- [Problem description]
Retype exactly the lines of the listing below from the one with "Task: Switch to the Options Installed section" through the last, both included, and leave every picture out.

=== Begin Enclosure ===

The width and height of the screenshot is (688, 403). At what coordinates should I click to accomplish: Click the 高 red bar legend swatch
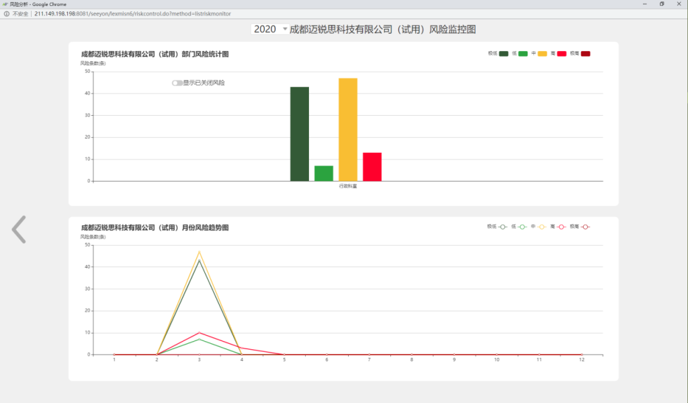562,54
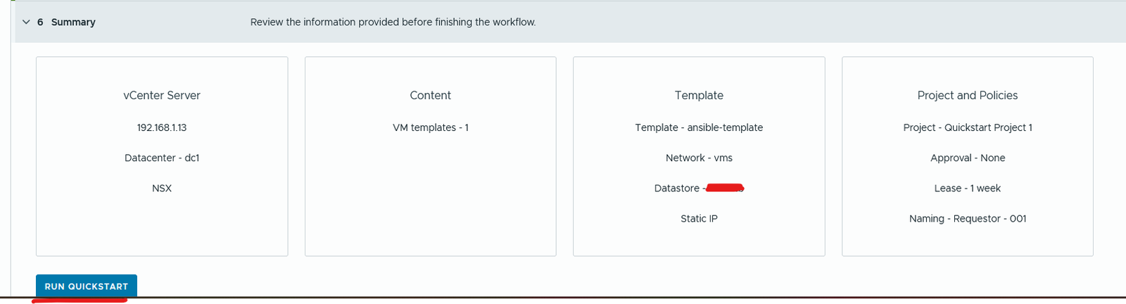Click the NSX entry
The height and width of the screenshot is (304, 1126).
point(162,188)
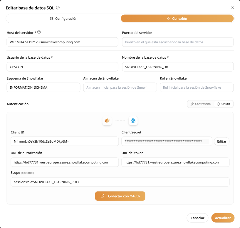Choose Contraseña authentication method
240x228 pixels.
200,104
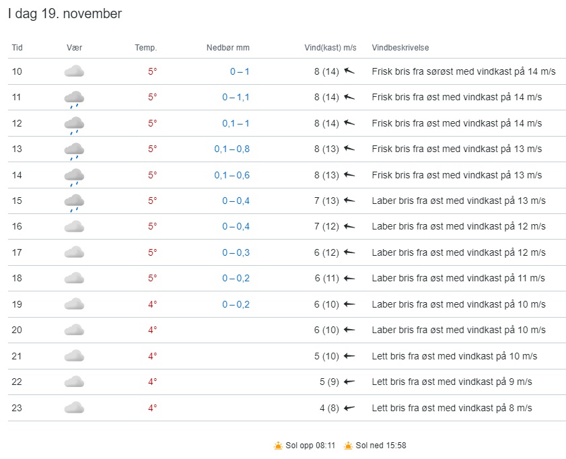Select the wind arrow for hour 22
This screenshot has height=459, width=566.
pos(349,382)
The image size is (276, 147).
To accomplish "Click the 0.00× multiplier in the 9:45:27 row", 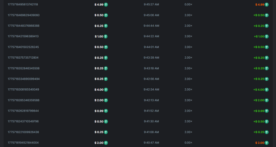I will 188,4.
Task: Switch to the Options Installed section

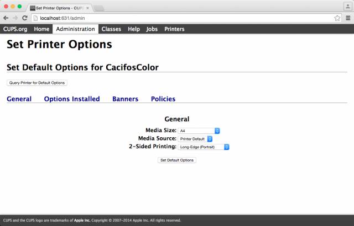Action: coord(72,99)

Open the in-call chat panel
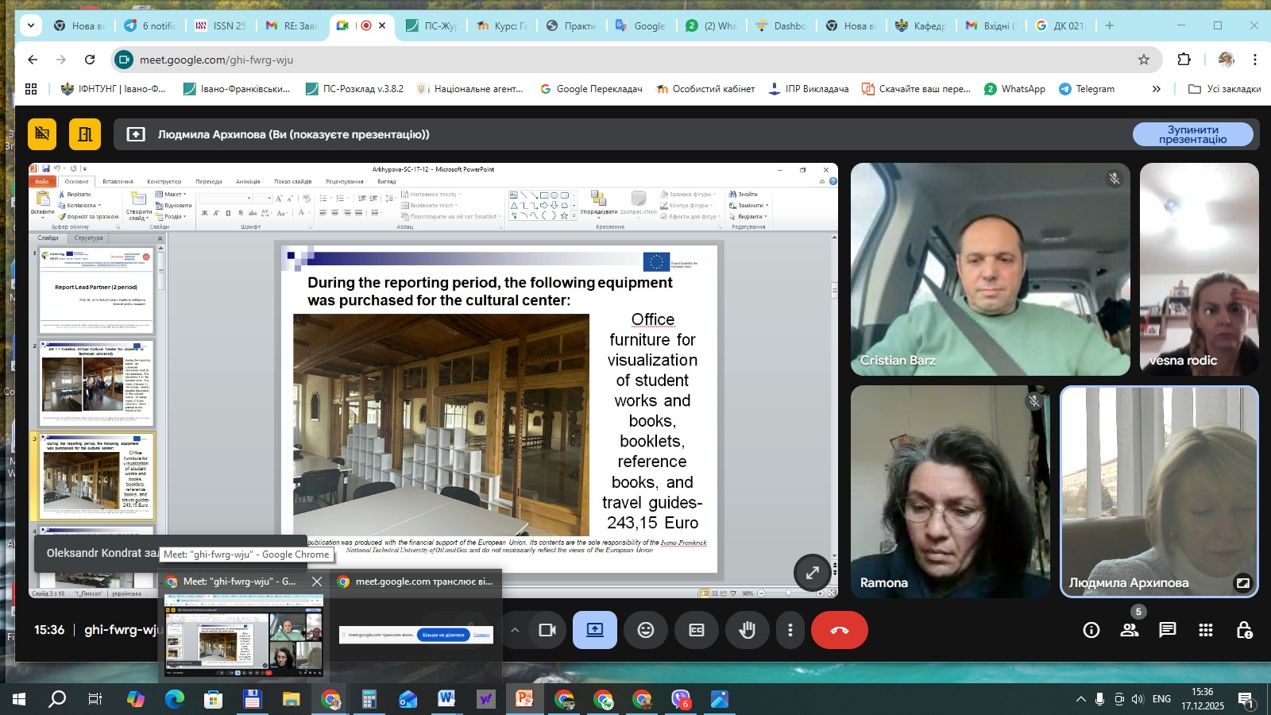point(1167,630)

=== End Enclosure ===

- [Exercise output]
Task: Switch to the Options Installed section

Action: coord(72,99)

Open the in-call chat panel
point(1167,630)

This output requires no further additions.